Black Hat Europe 2025: Inside the Defenders AI Advantage

AI is reshaping both offense and defense in cybersecurity, but defenders’ deep experience and knowledge gives them the edge against their cyberadversaries

  • Attackers are using AI primarily to enhance tactics including social engineering and recon.
  • Defenders currently hold the advantage with mature AI-driven behavioral analytics and predictive models that enable defenders to stay ahead of the threat.
  • While an AI-powered zero-day apocalypse has not happened yet, all of the ingredients are there for it to become a reality.

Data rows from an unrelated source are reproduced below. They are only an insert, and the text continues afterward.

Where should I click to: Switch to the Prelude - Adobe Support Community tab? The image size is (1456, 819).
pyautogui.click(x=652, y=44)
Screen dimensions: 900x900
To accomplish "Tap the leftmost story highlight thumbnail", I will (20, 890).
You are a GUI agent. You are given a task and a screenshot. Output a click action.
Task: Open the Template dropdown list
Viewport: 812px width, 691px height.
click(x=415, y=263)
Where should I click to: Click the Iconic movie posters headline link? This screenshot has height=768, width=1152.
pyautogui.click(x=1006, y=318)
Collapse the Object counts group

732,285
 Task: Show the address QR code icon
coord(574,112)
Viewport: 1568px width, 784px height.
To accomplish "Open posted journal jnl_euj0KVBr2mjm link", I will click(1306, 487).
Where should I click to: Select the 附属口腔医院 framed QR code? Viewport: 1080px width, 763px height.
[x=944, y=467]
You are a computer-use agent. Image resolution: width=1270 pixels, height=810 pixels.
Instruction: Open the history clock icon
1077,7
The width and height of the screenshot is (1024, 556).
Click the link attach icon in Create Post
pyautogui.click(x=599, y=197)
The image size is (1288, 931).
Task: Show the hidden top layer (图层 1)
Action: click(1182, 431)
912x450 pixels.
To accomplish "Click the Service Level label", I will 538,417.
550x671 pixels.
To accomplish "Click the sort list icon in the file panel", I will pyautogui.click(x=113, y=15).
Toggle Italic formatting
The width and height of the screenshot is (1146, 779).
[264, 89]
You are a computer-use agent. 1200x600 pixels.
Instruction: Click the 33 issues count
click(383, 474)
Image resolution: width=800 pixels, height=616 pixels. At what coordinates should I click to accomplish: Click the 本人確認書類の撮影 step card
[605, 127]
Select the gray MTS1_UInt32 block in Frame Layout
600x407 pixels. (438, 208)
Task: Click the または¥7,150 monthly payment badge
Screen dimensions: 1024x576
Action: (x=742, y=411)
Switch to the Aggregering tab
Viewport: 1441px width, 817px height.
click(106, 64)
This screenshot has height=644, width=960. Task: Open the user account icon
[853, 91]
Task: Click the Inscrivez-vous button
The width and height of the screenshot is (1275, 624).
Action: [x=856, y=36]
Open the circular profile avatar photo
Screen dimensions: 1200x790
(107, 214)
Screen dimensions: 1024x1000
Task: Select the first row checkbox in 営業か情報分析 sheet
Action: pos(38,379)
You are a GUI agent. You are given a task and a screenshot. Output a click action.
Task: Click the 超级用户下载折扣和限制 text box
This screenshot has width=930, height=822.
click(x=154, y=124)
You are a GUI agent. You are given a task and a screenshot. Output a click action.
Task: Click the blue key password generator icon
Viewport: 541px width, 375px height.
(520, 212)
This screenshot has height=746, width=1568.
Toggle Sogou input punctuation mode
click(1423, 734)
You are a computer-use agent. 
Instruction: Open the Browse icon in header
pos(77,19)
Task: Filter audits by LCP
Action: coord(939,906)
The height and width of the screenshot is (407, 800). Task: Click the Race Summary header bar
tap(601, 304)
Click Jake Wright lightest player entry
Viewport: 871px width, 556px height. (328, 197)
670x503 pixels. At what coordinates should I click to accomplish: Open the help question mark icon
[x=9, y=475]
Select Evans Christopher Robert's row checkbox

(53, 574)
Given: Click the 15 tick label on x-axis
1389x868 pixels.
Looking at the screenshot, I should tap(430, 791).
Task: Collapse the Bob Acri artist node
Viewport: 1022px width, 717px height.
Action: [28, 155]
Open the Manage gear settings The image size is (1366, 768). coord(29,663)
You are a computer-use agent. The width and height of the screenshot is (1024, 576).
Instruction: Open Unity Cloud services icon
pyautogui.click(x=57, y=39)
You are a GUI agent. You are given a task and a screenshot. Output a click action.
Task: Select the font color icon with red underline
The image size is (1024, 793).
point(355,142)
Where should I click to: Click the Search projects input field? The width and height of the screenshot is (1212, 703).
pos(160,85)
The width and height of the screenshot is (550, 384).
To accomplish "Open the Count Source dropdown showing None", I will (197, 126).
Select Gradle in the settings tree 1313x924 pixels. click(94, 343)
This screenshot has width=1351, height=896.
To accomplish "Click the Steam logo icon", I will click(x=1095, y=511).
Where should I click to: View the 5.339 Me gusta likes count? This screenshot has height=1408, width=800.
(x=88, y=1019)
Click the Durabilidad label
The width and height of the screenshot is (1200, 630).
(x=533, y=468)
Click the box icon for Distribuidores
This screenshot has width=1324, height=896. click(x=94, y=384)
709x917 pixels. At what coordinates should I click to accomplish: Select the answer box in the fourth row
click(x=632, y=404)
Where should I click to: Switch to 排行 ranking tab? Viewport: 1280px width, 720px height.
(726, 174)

AI is no longer a hypothetical in cybersecurity. Yet as we shared at Black Hat Europe 2025 during our session, “AI Unleashed: Witness the Next Generation of Cyber Defense and Offense,” attackers and defenders are using it with vastly different levels of maturity and effectiveness. The discussion, which took place in front of a standing room only crowd, underscored a key reality: while AI-driven attacks are emerging, defenders still have a critical edge.

How adversaries are using AI today

AI has quickly become a powerful tool for threat actors, even if it has not yet delivered the “zero‑day apocalypse” some fear. Rather than inventing entirely new attack classes, adversaries are using AI to craft and accelerate what already works. According to our research, the most common adversary AI use cases include:

  • Technology-assisted social engineering. The most common use case of LLMs today for attackers. AI enables attackers to craft convincing, phishing emails and messages, increasing the likelihood of successful attacks
  • Automated attack mechanics. Attackers are using AI to partially automate their attack chains, using it to author straightforward pieces of code such as PowerShell or batch scripts.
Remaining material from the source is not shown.